## Document segment
______________________________

# Introduction to Bigquery




Extract the following fields:
name, gender, year and number

For states that share a border with Mexico:
CA, AZ, NM or TX


In [None]:
SELECT
 name,
 gender,
 year,
 number
FROM `bigquery-public-data.usa_names.usa_1910_current`
WHERE
 state IN ("CA", "AZ", "NM", "TX")


In [None]:
SELECT
 name,
 gender,
 year,
 number
FROM `bigquery-public-data.usa_names.usa_1910_current`
WHERE
 state = "CA"
 OR state = "AZ"
 OR state = "NM"
 OR state = "TX"


# Practice Aggregations, Grouping and Having

Unique count of names per state.

We need to group by state column ("Group By" fields included in SELECT, but no in the aggregation COUNT,SUM, AVG, etc)

In [None]:
SELECT
 COUNT(distinct name) as total_of_name,
 state
FROM `bigquery-public-data.usa_names.usa_1910_current`
WHERE
 state = "CA"
 OR state = "AZ"
 OR state = "NM"
 OR state = "TX"
GROUP BY state



Lets get all the states that have more than 20000 unique names

use COUNT to see how many unique names,
change the limit to 10000

In [None]:
SELECT
 state
 # add this line below to see how many different names there are per state
 #,count(distinct name) as total_name
FROM `bigquery-public-data.usa_names.usa_1910_current`
GROUP BY state
HAVING COUNT(distinct name) > 20000


Using `bigquery-public-data.usa_names.usa_1910_current`, answer the following:

What are the all time most common names?
*The field number gives the occurrences of a given name*

What are the all time most common female names?


In [None]:
SELECT
 name,
 sum(number) as total_number
FROM `bigquery-public-data.usa_names.usa_1910_current`
GROUP BY name
ORDER BY total_number DESC

In [None]:
# filtering by female names

SELECT
 name,
 sum(number) as total_number
FROM `bigquery-public-data.usa_names.usa_1910_current`
WHERE gender = "F"
GROUP BY name
ORDER BY total_number DESC


Using `bigquery-public-data.usa_names.usa_1910_current`, answer the following:

Are there more female or male names?

*We only need the field name and gender for this query*



In [None]:
SELECT
 gender,
 count(distinct name) as total_name
FROM `bigquery-public-data.usa_names.usa_1910_current`
GROUP BY gender


# Practice with JOINS


Which names are both male and female?
Use a WITH statement for this query

My solution would be to make 2 CTE one to get only get male names THEN another to only get females name
Before running a FULL OUTER JOIN
And including a WHERE to ensure that we only get name that share a similar gender


In [None]:
WITH male_name AS (
   SELECT DISTINCT
       name,
       gender
   FROM `bigquery-public-data.usa_names.usa_1910_current`
   WHERE
       gender = "M"
),
female_name AS (
   SELECT DISTINCT
       name,
       gender
   FROM `bigquery-public-data.usa_names.usa_1910_current`
   WHERE
       gender = "F"
)

______________________________

## Written instruction A
List every section heading in the BigQuery notebook above.
## Written instruction B
In the BigQuery notebook, what public table do all the queries read from?
## Written instruction C
Please carry the BigQuery notebook forward from the point where it stops.

## Items
______________________________

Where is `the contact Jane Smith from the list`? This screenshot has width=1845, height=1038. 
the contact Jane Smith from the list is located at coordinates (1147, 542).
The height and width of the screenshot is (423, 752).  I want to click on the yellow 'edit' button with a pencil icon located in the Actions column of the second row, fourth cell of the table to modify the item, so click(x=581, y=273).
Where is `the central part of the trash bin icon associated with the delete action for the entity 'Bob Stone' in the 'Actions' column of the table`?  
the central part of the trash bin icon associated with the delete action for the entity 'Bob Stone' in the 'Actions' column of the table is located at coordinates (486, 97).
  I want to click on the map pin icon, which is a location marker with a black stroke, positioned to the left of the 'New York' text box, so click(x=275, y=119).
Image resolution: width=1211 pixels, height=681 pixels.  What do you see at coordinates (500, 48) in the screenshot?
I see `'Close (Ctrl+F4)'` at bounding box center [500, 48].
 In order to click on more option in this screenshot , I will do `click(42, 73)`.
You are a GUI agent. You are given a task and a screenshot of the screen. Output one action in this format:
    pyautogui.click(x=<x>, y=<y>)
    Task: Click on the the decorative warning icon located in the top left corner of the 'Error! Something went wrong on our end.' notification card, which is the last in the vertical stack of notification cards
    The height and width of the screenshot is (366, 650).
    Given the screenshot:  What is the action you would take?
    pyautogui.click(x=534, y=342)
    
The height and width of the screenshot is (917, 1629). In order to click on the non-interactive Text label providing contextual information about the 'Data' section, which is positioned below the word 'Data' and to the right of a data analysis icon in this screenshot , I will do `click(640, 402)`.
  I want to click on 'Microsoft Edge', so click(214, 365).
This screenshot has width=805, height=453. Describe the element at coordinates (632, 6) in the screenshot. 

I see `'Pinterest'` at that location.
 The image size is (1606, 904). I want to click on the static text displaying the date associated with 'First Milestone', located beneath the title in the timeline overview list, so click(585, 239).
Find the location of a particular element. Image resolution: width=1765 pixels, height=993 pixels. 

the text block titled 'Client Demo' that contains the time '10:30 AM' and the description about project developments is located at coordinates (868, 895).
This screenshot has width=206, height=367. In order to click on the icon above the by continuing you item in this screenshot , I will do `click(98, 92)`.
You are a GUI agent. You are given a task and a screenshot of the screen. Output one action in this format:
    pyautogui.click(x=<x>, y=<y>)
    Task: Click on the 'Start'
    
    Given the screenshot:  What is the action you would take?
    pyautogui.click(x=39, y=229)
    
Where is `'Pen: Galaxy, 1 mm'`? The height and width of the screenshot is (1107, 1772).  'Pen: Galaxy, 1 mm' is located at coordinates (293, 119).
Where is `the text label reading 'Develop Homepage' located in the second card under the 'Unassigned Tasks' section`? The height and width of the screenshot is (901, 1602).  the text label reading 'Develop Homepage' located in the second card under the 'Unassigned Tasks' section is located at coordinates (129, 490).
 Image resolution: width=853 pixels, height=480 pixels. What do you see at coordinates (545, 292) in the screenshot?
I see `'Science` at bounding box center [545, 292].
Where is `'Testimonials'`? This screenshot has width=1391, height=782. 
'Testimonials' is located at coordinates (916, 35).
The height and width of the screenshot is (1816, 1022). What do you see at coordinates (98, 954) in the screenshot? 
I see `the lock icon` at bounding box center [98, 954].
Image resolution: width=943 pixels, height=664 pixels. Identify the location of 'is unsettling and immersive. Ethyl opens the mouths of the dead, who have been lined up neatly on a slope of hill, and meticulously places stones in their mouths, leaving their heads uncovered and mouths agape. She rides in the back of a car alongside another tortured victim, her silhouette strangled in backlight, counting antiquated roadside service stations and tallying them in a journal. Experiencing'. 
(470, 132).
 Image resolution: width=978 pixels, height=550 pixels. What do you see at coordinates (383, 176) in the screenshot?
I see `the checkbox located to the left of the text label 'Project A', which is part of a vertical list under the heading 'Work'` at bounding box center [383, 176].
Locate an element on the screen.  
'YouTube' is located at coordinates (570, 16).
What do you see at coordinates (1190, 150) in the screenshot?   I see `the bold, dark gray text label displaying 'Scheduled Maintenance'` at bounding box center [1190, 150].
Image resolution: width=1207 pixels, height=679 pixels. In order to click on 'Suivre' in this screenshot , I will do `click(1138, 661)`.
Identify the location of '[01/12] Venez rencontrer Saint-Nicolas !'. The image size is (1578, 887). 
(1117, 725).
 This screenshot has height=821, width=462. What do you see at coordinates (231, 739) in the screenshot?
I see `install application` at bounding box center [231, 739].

______________________________

## Exercise answer A
Introduction to Bigquery
Practice Aggregations, Grouping and Having
Practice with JOINS

## Exercise answer B
`bigquery-public-data.usa_names.usa_1910_current`

## Exercise answer C
SELECT
   -- m.name as m_name,
   -- m.gender as m_gender,
   -- f.name as f_name,
   -- f.gender as f_gender
   COALESCE(m.name, f.name) AS name
FROM male_name AS m
FULL OUTER JOIN female_name AS f
   ON f.name = m.name
WHERE
   m.gender IS NOT NULL
   AND f.gender IS NOT NULL
ORDER BY m.name, f.name


To finish this section, let's JOIN our USA Names tables with another public dataset available in BQ, **bigquery-public-data.samples.natality** contains all United States births registered in the 50 States, the District of Columbia, and New York City from 1969 to 2008. Take a minute to explore this table: schema, preview data.

We work with data for the state of Texas in the year 2000, male names.

Answer this:

If we aggregate the top 10 most common male names in Texas born in 2000, which % this number represents for the total number of births in Texas in 2000?

(The answer is ~ 12%)

In [None]:
# let's check the top 10 male names in Texas (TX) in 2000:

SELECT
name,
sum(number) as total_by_name
FROM `bigquery-public-data.usa_names.usa_1910_current`
WHERE gender = "M" AND state = "TX" AND year = 2000
GROUP BY name
ORDER BY total_number DESC
LIMIT 10

In [None]:
# now let's take a look at the number of births for males in TX in 2000

SELECT COUNT(*) as number_births
FROM `bigquery-public-data.samples.natality`
WHERE year = 2000 AND state = 'TX' AND is_male


In [None]:
WITH male_names AS (
    # top 10 male names in Texas in 2000
    SELECT
    name, state,year,
    sum(number) as total_by_name
    FROM `bigquery-public-data.usa_names.usa_1910_current`
    WHERE gender = "M" AND state = "TX" AND year = 2000
    GROUP BY name, state, year
    ORDER BY total_by_name DESC
    LIMIT 10
    ),
male_births AS (
    # total births in TX in 2000
    SELECT year, state, COUNT(*) as number_births
    FROM `bigquery-public-data.samples.natality`
    WHERE year = 2000 AND state = 'TX' AND is_male
    GROUP BY year,state
)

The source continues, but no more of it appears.